3. Investing in Index Funds
Index funds are a type of mutual fund that tracks a particular market index. By investing in these funds, you’re basically buying an entire portfolio of stocks without having to actively pick and choose which ones to invest in. Index funds offer a great way to get passive income while diversifying your portfolio.
Index funds also typically have lower management fees than actively managed funds, which helps reduce the overall expense of your investments. The main benefit of investing in index funds is to get exposure to the broader stock market without having to pick individual stocks.
By following an index, you benefit from its diversification and protection against individual stock risk. Additionally, indexes often have a good return on investment and tend to outperform actively-managed mutual funds over time.
4. Peer-to-Peer Lending
Peer-to-peer lending is a type of lending that takes place between two individuals. It involves lending a certain amount of money to someone else and then receiving regular payments in return. Peer-to-peer lending is a great way to generate passive income without putting your money at unnecessary risk.
It is often used to finance investments and small businesses. As the lender, you can decide how much to loan, the repayment terms, and the interest rate. Peer-to-peer lending helps to diversify your investments and can provide you with returns and future income.
5. Online Businesses
Finally, starting an online business can be a great way to generate passive income. Whether it’s an e-commerce store, a blog, or a subscription service, an online business can be scaled up to generate a significant amount of income. Plus, it can be done from the comfort of your own home.
An online business can be a great way to create a passive income stream, as it can be scaled up over time to generate more revenue. With an online business, you have the potential to reach a wider audience from all over the world, as the internet doesn’t have any geographical restrictions.
You’re also able to work from the comfort of your own home, set your own hours, and have the flexibility to work when and where you want. Depending on the type of business you set up, some possible revenue streams include selling products, offering services, advertising, membership fees, and affiliate marketing.
Setting up an online business takes time, dedication and effort, and a solid business plan. It’s also important to have a clear understanding of local and international laws, taxes, and regulations so you remain compliant.
No matter which type of passive income you choose to pursue, make sure you understand the ins and outs of government regulations around the area. During tax season, it is important to ensure you complete all the required paperwork and pay taxes on any income you might generate.
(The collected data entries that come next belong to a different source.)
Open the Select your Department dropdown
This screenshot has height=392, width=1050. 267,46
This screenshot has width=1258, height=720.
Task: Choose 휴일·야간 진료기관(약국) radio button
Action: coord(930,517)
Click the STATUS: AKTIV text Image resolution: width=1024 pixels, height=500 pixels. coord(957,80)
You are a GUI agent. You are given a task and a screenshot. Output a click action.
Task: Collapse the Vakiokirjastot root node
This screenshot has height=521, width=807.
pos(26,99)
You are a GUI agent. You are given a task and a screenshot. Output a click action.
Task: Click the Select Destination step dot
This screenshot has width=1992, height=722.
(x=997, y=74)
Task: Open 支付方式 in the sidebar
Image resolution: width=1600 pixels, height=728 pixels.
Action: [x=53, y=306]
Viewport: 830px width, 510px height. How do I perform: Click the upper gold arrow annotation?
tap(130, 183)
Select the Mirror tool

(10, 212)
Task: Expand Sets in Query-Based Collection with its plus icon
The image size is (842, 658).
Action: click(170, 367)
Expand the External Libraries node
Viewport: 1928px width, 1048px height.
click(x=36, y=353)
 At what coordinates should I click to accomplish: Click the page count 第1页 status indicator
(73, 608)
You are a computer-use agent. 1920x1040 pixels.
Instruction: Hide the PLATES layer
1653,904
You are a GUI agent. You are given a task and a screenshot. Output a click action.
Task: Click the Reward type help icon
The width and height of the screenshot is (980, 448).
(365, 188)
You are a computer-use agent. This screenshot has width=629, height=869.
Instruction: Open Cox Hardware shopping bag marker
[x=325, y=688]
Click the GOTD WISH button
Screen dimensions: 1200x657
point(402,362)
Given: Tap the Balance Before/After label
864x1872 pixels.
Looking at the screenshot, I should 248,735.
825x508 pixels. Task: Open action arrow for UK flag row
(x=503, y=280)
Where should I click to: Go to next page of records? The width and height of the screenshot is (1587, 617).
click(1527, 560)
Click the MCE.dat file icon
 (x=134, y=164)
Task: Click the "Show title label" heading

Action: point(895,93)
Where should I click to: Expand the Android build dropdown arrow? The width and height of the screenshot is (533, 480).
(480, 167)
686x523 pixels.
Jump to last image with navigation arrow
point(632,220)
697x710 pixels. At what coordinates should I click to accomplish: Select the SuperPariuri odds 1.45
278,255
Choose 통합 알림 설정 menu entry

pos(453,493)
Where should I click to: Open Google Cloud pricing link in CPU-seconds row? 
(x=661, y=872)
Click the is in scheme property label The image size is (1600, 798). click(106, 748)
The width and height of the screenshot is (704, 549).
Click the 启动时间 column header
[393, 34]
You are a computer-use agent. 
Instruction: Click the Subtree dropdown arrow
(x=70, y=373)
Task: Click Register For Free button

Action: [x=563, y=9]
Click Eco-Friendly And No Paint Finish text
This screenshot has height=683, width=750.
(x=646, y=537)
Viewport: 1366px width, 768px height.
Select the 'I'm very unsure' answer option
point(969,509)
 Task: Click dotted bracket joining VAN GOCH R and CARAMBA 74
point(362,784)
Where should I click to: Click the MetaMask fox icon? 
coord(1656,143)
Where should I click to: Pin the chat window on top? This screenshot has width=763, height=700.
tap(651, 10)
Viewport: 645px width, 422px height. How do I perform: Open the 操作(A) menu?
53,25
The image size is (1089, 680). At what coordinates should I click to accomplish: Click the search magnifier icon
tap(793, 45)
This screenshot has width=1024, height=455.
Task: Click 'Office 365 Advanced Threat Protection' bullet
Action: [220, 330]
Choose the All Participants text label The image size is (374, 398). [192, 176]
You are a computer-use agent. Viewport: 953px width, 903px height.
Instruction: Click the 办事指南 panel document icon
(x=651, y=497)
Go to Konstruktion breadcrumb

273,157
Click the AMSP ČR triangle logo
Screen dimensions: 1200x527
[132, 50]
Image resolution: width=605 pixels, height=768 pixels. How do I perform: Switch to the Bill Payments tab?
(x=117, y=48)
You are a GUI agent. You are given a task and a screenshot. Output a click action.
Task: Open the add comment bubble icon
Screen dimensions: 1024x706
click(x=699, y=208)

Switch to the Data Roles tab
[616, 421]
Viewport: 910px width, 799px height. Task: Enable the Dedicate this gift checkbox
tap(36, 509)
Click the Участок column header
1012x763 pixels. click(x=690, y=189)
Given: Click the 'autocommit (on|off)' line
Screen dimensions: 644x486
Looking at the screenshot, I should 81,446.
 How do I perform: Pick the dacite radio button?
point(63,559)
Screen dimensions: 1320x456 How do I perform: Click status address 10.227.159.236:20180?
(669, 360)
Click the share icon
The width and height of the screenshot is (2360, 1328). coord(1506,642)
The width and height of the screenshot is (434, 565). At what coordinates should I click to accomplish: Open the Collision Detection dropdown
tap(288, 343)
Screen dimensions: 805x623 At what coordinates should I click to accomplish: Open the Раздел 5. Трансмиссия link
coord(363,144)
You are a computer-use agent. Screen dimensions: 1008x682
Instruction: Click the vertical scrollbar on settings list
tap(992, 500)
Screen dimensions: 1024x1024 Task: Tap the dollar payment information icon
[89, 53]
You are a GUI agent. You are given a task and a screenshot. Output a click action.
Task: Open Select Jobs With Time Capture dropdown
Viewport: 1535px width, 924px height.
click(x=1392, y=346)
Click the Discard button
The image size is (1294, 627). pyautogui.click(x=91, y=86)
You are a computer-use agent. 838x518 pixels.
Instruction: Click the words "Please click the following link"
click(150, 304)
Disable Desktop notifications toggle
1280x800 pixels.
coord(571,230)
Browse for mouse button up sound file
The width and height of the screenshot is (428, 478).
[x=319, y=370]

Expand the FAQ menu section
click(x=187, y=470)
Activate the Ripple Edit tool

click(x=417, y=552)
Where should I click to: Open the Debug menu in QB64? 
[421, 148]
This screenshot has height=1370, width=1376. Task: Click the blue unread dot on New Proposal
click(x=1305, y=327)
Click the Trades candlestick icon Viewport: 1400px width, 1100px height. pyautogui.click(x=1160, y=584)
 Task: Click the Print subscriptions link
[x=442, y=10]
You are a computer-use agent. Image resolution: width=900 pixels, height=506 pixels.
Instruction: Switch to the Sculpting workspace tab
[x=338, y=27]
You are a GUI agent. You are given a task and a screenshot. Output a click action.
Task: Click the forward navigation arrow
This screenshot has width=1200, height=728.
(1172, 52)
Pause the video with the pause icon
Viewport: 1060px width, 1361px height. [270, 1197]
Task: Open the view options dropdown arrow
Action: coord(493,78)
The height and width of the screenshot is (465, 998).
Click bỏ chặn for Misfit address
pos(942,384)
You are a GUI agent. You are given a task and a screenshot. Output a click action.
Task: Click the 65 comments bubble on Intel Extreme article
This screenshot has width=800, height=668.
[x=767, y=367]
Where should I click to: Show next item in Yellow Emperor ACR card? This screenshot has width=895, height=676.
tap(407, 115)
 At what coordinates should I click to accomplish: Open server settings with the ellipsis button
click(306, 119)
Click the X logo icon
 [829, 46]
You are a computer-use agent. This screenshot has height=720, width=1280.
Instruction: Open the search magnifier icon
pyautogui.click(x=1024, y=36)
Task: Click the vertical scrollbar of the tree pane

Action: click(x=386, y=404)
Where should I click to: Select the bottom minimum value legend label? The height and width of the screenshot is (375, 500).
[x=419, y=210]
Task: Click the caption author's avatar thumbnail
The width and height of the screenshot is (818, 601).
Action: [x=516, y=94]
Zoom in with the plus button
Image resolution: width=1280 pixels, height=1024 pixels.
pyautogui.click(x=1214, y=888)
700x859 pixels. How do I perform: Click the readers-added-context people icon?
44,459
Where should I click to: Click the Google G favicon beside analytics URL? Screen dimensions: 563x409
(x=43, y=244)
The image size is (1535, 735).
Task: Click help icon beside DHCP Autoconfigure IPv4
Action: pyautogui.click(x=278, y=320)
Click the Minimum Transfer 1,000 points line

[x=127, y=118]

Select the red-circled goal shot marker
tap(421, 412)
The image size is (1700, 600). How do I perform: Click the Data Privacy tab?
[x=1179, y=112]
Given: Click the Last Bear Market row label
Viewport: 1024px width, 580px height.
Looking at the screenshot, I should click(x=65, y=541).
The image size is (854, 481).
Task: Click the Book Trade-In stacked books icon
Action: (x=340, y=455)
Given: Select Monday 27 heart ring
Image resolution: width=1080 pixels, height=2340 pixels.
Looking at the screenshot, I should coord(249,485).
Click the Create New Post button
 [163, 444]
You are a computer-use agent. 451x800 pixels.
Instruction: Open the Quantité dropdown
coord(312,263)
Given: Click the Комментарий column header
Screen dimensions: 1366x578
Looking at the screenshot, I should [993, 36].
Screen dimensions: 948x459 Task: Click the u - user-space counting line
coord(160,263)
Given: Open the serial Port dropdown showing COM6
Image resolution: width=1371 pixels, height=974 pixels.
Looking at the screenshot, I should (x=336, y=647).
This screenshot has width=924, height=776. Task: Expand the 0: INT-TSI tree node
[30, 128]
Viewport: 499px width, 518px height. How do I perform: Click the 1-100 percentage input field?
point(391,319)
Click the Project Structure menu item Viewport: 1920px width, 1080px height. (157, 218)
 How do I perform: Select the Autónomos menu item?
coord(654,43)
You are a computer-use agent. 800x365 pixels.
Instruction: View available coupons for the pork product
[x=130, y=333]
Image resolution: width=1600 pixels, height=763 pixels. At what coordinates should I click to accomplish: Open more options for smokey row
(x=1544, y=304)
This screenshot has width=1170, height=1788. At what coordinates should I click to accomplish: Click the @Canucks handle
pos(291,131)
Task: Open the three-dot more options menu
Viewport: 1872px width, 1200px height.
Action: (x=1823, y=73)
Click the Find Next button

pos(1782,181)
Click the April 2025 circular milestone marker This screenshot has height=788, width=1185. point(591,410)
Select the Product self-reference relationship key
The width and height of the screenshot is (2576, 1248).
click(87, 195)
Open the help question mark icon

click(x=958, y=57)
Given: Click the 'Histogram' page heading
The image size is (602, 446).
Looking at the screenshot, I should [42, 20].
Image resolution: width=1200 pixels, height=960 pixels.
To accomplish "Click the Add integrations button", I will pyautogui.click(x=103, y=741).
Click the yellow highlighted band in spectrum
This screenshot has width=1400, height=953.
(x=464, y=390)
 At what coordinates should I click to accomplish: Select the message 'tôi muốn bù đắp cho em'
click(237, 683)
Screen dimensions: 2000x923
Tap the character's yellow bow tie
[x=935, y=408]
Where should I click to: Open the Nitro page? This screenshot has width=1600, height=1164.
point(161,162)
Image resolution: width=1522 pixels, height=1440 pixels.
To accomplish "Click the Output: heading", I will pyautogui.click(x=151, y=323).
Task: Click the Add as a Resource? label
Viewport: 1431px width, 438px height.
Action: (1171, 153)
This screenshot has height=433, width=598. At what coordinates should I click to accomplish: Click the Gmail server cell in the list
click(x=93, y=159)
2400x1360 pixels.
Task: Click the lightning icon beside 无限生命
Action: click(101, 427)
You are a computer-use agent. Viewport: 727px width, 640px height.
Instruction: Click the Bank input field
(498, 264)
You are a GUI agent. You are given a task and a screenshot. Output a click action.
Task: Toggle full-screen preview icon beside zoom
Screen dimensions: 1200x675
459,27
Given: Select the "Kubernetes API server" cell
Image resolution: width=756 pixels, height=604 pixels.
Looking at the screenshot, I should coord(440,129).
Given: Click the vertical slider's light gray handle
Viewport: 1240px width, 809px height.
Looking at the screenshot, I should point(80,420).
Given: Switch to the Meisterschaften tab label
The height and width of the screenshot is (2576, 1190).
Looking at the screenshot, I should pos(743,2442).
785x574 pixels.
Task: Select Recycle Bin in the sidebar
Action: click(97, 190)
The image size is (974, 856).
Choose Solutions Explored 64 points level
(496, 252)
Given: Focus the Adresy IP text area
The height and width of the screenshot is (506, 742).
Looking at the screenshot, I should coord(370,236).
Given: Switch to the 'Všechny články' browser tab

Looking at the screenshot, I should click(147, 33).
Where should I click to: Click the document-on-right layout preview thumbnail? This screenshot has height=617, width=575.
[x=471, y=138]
It is also important to ensure that any sources of passive income are reported on your paystub, otherwise, you could end up owing a lot of money in unexpected taxes.
By learning what passive income sources are available, you can start to build a reliable and consistent stream of income quickly and easily. Explore the different options outlined above and determine what works best for you and your financial situation. The rewards can be great and you'll thank yourself in the long run.